Raghu Das, CEO of IDTechEx advises, "The giants in CAM are cautiously going electric but they should learn from the start ups and the Tier One suppliers rushing into the world of precision farming, drones, swarming robots and moveable zero emission microgrids to charge them. Parts and systems suppliers Cummins and Dana Corporation are making a string of shrewd acquisitions and shutting or divesting past technologies.
Coping with tougher locations, tougher pollution regulation and lack of staff are part of the new reality but it is faced by plenty of investment, radically new technology and strongly increasing product demand for both new vehicles and moveable zero-emission microgrids to charge them, both addressed in the report. This is the opposite of the perfect storm faced by the car industry. This is an "idea whose time has come".
The 40 page Executive Summary and Conclusions is sufficient in itself for those in a hurry. Mainly infograms such as the construction site, farm and mine of the future timelines and forecasts, it also gives 22 primary conclusions split into Industry, Regional and Technology related. Primary areas of development are revealed by application and technology and heroic advances from deep mining to vertical farming each without people. Solar driven agribots will replace poisons. The forecasts 2020-2030 are for no less than 19 vehicle categories each by number, price and market value. Price parity with diesel is predicted by type and year. See the patent trends and market outlook for key categories and for autonomy with all of them, with adoption timeline 2020-2030.
The Introduction looks at industry and technology commonalities, the pollution issues, the many drivers of electrification, powertrain types and trends, including how hybrids are sometimes needed as an interim stage. Many examples bring it alive, and challenges such as crop yields no longer increasing are introduced together with many solutions from precision farming to swarming robots and how deep mines become unmanned.
The next three chapters look in detail at where we are today and where we are going in Construction, Agriculture and Mining vehicles that are pure electric or hybrid, respectively. Each starts with an overview of needs and actions, then case studies are grouped by type, with the agriculture section even including the new forestry and turf care EVs. Drones are covered but, as befits the market potential, nearly all the text concerns land vehicles. That involves 52 company/product analyses.

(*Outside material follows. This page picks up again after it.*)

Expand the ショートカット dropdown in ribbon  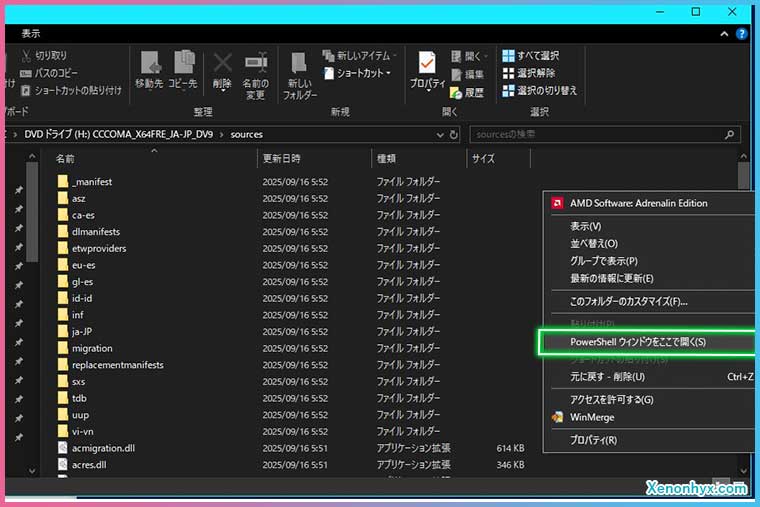click(x=361, y=73)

Chapter 6 gives a thorough treatment of what are now the key enabling technologies of CAM EVs - electric motors/ motor-generators, traction battery systems, supercapacitors, power electronics, solar bodywork and zero emission transportable microgrids for charging. Add to that autonomy, a subject now so important that Chapter 7 covers autonomy in action with CAM vehicles and Chapter 8 covers the robotic technology in detail. It all adds up to over 350 pages of distilled information all of which is about the present and future and based on ongoing global travel, event attendance and interviewing by multi-lingual PhD level analysts from IDTechEx. We even have drill down reports on most aspects for those wanting to delve deeper - from LIDAR to supercapacitor construction, lightweighting, thermal materials, zero emission microgrids. Before that, the new report, "Electric Vehicles in Construction, Agriculture and Mining 2020-2030" is the big eye-opener.